• **Task description**:
In the records below, find each line containing the word "scissors" and copy it.

--- Available records Enclosed Below ---

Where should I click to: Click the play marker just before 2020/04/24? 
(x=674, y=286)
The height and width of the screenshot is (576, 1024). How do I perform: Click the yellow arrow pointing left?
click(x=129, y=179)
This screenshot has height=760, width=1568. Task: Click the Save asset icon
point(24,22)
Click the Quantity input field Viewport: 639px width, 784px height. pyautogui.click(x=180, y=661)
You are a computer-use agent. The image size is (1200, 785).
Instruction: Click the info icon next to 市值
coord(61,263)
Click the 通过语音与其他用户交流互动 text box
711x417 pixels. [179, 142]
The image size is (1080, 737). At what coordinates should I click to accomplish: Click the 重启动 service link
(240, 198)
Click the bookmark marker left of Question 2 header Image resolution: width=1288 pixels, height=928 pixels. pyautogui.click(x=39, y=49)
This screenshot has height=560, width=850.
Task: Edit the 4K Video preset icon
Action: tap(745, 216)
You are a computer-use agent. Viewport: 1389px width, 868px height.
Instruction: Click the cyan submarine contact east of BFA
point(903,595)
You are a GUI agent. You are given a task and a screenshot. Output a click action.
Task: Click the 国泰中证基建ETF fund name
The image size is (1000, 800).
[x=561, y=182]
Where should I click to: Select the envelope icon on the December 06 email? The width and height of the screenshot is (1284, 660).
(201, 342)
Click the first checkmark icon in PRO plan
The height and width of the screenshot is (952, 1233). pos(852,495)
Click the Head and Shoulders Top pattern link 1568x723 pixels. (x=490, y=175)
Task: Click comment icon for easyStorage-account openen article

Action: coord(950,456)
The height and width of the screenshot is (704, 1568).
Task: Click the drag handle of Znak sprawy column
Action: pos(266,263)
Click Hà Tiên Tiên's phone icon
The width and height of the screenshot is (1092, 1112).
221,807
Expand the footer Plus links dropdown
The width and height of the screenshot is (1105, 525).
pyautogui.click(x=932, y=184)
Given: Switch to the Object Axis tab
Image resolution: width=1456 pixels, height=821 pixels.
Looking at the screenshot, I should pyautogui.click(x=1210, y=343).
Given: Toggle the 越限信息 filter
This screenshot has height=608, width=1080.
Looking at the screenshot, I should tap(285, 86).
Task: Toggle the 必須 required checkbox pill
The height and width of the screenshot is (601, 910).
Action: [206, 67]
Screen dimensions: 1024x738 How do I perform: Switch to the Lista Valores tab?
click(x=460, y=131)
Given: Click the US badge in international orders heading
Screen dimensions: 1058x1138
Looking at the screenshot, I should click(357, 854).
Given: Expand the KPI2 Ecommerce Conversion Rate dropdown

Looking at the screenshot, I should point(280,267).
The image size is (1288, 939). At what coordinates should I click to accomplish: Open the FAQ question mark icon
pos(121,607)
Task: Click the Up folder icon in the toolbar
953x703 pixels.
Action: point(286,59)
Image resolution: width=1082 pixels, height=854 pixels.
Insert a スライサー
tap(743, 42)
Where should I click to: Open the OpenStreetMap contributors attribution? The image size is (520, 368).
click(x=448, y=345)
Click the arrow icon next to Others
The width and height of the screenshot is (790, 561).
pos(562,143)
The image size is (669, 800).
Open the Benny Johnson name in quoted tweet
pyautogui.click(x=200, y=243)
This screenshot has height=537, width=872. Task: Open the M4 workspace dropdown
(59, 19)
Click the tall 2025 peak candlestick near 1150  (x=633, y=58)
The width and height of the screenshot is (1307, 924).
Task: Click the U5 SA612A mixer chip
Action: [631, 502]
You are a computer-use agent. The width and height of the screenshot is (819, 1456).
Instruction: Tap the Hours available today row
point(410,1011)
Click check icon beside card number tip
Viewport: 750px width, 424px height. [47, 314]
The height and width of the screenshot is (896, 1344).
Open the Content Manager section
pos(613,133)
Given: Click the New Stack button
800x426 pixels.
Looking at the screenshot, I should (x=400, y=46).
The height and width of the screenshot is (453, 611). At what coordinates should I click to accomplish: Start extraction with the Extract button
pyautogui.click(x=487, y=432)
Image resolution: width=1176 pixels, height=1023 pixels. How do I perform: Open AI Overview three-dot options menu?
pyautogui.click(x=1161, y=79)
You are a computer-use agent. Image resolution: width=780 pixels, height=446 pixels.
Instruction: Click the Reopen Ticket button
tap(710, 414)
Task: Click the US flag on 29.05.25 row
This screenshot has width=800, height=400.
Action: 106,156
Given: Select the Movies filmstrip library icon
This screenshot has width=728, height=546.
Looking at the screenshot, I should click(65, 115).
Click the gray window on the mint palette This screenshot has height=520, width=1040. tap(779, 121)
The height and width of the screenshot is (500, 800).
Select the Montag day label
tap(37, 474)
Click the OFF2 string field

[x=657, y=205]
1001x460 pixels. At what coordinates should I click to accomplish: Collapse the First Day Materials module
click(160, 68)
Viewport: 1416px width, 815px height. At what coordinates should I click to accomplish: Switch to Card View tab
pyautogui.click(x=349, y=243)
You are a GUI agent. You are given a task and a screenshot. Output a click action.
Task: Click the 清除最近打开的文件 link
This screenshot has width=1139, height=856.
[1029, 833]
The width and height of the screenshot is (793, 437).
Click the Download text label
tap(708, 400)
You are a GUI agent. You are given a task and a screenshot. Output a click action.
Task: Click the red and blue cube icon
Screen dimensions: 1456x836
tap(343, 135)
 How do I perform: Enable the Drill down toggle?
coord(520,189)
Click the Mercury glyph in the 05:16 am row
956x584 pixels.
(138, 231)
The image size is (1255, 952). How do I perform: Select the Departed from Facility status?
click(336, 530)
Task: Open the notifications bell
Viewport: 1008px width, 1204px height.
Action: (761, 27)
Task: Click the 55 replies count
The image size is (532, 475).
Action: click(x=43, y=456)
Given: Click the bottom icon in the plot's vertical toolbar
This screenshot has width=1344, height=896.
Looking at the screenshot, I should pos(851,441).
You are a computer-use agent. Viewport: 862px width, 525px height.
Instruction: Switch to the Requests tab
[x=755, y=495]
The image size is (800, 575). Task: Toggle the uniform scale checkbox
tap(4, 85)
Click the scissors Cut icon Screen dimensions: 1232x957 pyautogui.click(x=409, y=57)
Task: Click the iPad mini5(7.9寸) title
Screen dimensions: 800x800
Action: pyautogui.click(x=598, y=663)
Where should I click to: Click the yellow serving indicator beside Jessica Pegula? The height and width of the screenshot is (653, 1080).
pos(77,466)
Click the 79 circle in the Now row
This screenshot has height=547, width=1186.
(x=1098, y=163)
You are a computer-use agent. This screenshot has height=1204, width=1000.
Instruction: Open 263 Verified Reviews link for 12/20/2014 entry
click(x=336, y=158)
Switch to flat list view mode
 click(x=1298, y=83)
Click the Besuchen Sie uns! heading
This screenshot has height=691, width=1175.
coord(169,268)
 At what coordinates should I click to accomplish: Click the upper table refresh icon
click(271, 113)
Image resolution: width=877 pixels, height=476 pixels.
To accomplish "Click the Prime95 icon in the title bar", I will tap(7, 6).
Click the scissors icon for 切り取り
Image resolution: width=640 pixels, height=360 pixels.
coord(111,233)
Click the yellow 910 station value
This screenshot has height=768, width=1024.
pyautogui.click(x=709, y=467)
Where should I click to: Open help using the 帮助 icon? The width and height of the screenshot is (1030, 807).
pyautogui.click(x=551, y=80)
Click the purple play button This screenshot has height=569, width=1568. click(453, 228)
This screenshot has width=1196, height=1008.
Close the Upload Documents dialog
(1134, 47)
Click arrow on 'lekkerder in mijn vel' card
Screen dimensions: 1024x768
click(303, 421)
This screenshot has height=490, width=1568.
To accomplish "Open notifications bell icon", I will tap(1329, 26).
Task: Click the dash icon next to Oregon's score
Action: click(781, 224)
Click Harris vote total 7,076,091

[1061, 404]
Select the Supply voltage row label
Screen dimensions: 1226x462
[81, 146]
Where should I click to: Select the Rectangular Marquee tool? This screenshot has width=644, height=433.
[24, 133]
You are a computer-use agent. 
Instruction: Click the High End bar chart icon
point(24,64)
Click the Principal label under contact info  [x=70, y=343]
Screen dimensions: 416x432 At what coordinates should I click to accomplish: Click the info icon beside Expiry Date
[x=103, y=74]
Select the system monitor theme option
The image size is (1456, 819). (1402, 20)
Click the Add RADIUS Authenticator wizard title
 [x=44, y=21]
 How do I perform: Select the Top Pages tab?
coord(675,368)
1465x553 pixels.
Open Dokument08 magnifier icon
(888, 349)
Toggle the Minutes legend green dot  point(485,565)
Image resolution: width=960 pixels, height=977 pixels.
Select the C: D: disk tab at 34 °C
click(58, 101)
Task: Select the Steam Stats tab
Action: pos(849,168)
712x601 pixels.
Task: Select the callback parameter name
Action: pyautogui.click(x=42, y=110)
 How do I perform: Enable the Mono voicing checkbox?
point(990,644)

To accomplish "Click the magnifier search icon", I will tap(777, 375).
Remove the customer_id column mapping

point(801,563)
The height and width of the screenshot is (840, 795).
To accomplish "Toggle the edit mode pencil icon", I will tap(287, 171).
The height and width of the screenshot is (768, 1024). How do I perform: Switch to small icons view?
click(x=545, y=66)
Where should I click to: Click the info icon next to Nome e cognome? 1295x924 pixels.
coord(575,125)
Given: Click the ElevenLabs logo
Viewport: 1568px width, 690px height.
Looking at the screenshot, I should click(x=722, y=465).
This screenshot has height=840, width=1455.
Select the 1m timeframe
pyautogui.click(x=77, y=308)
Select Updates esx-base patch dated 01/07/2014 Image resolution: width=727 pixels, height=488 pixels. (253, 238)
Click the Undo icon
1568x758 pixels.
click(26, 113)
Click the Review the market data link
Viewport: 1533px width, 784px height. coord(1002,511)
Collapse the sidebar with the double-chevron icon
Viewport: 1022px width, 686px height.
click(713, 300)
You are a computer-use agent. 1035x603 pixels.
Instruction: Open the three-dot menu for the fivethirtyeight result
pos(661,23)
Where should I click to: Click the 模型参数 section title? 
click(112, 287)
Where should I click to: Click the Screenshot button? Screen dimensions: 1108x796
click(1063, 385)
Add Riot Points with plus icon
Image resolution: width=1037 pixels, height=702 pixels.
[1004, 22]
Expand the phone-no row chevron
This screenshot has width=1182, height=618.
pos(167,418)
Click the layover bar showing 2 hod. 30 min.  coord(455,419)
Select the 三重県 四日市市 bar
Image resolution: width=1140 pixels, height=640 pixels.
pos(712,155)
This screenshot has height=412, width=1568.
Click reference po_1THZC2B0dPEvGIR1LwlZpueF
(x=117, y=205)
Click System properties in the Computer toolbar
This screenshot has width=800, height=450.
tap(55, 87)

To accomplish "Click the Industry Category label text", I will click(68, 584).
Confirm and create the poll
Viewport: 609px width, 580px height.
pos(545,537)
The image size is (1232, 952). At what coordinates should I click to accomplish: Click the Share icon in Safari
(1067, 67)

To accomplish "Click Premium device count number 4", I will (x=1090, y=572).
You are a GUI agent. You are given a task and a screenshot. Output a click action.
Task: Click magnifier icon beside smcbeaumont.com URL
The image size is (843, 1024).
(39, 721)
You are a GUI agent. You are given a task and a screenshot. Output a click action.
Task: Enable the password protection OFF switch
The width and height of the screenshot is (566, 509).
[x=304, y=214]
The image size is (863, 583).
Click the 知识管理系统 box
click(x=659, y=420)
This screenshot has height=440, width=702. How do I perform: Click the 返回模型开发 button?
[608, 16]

--- End of Enclosed Available records ---

• **Solution to this problem**:
Click the scissors Cut icon Screen dimensions: 1232x957 pyautogui.click(x=409, y=57)
Click the scissors icon for 切り取り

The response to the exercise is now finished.